Affine Subspace Models and Clustering for Patch-Based Image Denoising
Tharindu Wickremasinghe, Marco F. Duarte
TL;DR
Affine Subspace Models and Clustering for Patch-Based Image Denoising proposes using affine subspaces to model image patches, addressing non-negativity that makes zero-mean linear subspaces suboptimal. It develops self-representation-based clustering with affine constraints, including three variants (BPDN, NNC lasso, NN lasso) to build affinity matrices for spectral clustering.
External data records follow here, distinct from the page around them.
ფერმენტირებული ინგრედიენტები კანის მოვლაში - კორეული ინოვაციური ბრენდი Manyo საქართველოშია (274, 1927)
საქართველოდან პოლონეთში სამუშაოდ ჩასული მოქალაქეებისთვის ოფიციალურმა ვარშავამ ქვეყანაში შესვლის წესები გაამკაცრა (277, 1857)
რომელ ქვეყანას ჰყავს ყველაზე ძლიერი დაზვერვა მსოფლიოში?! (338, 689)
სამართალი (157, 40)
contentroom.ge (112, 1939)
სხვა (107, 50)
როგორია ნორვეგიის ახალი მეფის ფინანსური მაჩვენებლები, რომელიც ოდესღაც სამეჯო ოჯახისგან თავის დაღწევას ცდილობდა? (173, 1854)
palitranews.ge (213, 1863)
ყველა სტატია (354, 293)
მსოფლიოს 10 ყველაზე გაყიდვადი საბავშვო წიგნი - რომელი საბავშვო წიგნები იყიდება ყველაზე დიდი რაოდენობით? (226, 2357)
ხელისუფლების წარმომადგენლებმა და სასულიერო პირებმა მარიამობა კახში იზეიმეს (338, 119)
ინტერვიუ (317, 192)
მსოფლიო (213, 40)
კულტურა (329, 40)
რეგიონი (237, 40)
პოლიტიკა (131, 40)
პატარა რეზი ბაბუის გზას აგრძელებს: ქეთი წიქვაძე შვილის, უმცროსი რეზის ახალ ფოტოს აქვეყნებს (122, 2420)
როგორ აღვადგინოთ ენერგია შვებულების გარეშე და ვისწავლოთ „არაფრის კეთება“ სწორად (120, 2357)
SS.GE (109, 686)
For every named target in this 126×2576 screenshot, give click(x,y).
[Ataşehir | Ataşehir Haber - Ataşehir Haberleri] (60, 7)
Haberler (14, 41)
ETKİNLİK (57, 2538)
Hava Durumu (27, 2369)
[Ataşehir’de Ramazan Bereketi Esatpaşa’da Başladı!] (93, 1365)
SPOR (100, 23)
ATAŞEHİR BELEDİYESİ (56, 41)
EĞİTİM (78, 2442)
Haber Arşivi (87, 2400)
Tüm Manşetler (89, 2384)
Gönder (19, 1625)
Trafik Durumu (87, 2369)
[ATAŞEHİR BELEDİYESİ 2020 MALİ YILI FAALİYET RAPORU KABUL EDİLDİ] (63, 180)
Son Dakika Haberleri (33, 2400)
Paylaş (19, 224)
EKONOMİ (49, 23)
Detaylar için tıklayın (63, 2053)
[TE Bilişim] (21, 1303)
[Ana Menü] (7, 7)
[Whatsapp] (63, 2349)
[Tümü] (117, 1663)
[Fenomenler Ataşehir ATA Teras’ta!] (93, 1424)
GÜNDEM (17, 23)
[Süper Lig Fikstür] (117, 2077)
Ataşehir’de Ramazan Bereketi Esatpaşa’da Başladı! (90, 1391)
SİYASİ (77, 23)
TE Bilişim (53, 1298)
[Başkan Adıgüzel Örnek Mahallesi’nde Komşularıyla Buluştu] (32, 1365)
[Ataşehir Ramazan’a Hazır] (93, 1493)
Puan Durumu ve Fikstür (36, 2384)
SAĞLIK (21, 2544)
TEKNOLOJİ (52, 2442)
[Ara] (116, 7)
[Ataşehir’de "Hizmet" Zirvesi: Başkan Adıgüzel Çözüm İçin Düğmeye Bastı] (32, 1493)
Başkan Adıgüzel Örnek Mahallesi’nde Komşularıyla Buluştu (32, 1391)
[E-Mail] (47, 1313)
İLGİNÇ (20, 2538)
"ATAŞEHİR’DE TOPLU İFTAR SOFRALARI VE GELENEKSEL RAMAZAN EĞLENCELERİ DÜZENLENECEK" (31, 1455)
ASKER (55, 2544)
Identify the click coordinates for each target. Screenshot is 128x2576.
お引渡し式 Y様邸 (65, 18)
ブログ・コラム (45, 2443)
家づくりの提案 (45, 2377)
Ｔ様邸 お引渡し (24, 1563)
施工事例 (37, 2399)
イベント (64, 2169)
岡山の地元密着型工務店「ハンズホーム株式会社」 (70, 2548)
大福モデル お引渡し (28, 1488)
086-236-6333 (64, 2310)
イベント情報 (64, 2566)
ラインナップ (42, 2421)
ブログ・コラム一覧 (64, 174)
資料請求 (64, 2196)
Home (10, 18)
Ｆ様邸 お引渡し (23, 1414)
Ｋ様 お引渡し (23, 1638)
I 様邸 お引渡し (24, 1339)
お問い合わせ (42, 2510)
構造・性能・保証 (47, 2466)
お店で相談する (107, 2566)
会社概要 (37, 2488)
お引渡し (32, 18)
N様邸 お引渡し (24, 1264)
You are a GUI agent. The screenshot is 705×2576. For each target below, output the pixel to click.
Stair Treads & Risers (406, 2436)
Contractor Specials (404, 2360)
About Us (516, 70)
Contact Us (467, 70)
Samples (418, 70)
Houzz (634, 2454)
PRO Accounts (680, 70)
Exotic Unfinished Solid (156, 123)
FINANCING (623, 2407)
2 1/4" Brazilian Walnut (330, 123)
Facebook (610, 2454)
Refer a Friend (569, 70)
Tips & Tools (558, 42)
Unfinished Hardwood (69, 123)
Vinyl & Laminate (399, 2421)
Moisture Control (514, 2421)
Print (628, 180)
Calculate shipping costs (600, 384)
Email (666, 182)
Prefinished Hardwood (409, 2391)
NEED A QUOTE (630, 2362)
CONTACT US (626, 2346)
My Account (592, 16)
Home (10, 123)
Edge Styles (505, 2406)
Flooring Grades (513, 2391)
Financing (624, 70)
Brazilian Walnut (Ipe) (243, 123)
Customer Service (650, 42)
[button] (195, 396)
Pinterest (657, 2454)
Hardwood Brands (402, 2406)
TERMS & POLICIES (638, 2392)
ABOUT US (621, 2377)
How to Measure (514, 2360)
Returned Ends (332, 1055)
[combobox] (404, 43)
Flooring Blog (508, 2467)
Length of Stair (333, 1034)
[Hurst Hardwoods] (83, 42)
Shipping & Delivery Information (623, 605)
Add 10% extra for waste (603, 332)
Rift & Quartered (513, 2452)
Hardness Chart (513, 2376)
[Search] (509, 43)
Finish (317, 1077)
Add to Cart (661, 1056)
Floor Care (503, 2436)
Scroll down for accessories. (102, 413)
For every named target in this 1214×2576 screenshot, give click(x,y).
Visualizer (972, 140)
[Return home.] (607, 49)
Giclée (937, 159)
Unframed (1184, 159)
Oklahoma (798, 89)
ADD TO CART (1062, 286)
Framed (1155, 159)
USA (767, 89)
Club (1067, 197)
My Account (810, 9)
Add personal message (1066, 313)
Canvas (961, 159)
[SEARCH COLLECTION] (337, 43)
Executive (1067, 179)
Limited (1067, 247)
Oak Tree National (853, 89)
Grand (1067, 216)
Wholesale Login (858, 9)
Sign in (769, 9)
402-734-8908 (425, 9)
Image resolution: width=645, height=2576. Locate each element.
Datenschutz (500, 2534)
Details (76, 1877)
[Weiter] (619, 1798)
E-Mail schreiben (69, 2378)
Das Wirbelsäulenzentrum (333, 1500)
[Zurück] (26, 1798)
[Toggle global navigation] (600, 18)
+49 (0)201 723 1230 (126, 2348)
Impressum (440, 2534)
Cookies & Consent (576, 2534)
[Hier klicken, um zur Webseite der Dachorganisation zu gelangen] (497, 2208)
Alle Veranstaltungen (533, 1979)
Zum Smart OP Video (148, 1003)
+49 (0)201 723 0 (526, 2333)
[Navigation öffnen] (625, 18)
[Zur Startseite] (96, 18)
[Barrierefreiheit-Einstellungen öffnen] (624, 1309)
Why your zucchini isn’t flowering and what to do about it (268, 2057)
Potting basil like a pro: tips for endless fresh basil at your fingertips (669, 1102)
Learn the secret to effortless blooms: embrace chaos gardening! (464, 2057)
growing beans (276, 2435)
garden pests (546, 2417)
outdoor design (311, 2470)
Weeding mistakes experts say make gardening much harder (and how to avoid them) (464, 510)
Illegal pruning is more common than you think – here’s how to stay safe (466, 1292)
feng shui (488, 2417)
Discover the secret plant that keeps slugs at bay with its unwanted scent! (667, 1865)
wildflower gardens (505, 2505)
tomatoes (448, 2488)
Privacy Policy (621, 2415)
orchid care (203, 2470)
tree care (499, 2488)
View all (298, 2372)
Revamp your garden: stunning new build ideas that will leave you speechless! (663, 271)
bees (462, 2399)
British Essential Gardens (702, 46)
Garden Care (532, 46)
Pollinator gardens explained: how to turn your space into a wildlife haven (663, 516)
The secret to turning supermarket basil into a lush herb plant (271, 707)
The authors integrate this clustering into a simple patch-subspace projection denoising (PSP) method, which projects noisy patches onto the learned affine subspaces, using mean subtraction and PCA. Experimental results demonstrate improved clustering structure and superior denoising performance against non-local means, especially when affineness is enforced.
Abstract
Image tile-based approaches are popular in many image processing applications such as denoising (e.g., non-local means). A key step in their use is grouping the images into clusters, which usually proceeds iteratively splitting the images into clusters and fitting a model for the images in each cluster. Linear subspaces have emerged as a suitable model for tile clusters; however, they are not well matched to images patches given that images are non-negative and thus not distributed around the origin in the tile vector space. We study the use of affine subspace models for the clusters to better match the geometric structure of the image tile vector space. We also present a simple denoising algorithm that relies on the affine subspace clustering model using least squares projection. We review several algorithmic approaches to solve the affine subspace clustering problem and show experimental results that highlight the performance improvements in clustering and denoising.